** GIVEN ENTRIES **
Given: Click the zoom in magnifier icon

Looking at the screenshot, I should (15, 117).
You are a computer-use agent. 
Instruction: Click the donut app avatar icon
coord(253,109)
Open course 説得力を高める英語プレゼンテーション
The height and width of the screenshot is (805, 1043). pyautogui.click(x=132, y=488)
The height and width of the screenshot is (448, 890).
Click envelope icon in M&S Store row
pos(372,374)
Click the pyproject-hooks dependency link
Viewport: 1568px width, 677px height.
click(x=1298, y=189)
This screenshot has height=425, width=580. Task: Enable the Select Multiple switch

==

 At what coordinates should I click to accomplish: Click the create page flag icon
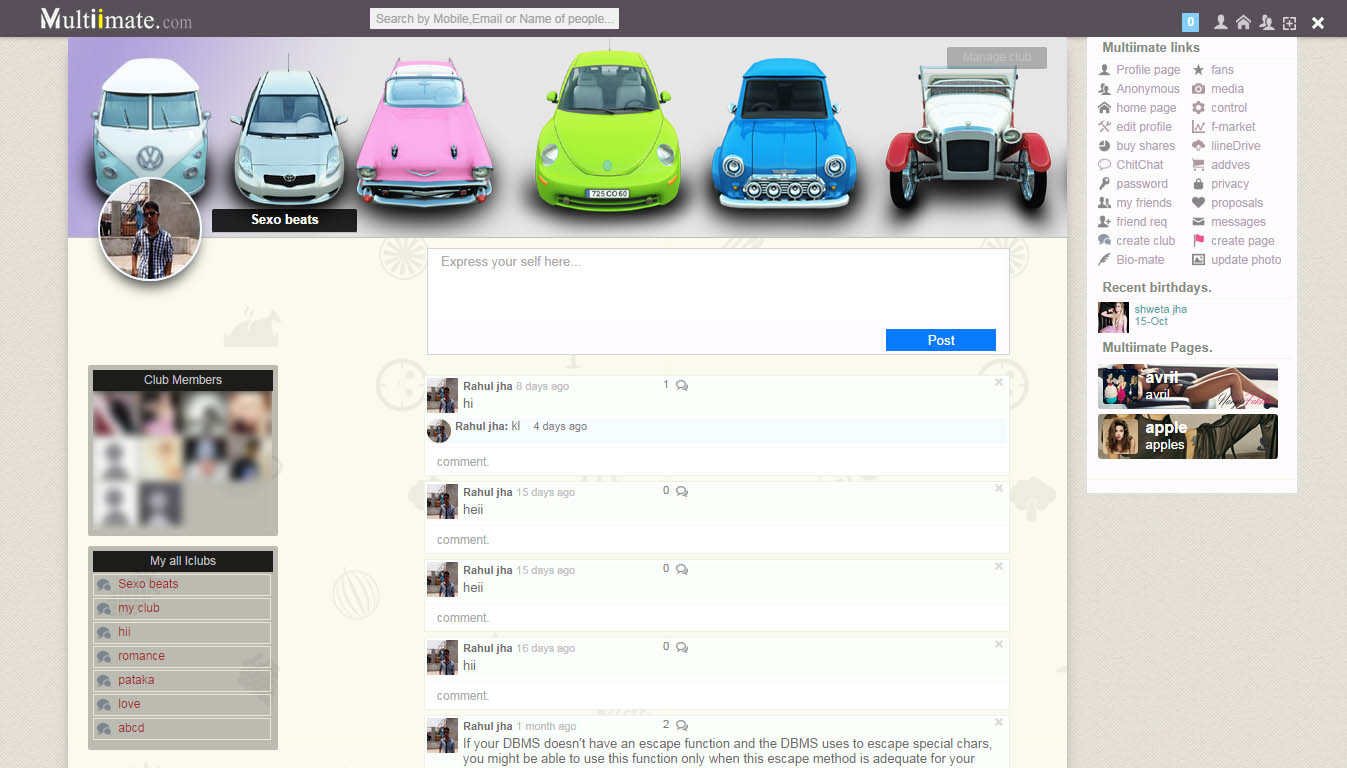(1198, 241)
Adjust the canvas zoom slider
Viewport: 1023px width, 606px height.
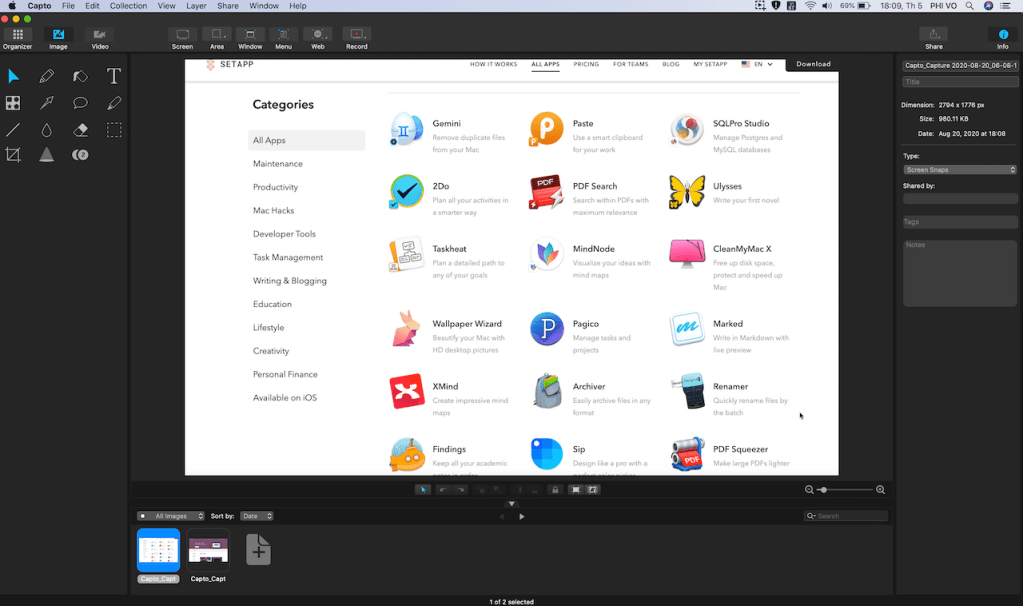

--

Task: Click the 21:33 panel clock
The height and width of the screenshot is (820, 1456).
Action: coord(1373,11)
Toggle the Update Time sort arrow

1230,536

** DESCRIPTION OF THE TASK **
Using only the entries above, output the line with "The height and width of the screenshot is (448, 890).", the line with "This screenshot has", and all lines between them, exactly as they stand.

** REPLY TO THE EXERCISE **
The height and width of the screenshot is (448, 890).
Click envelope icon in M&S Store row
pos(372,374)
Click the pyproject-hooks dependency link
Viewport: 1568px width, 677px height.
click(x=1298, y=189)
This screenshot has height=425, width=580. Task: Enable the Select Multiple switch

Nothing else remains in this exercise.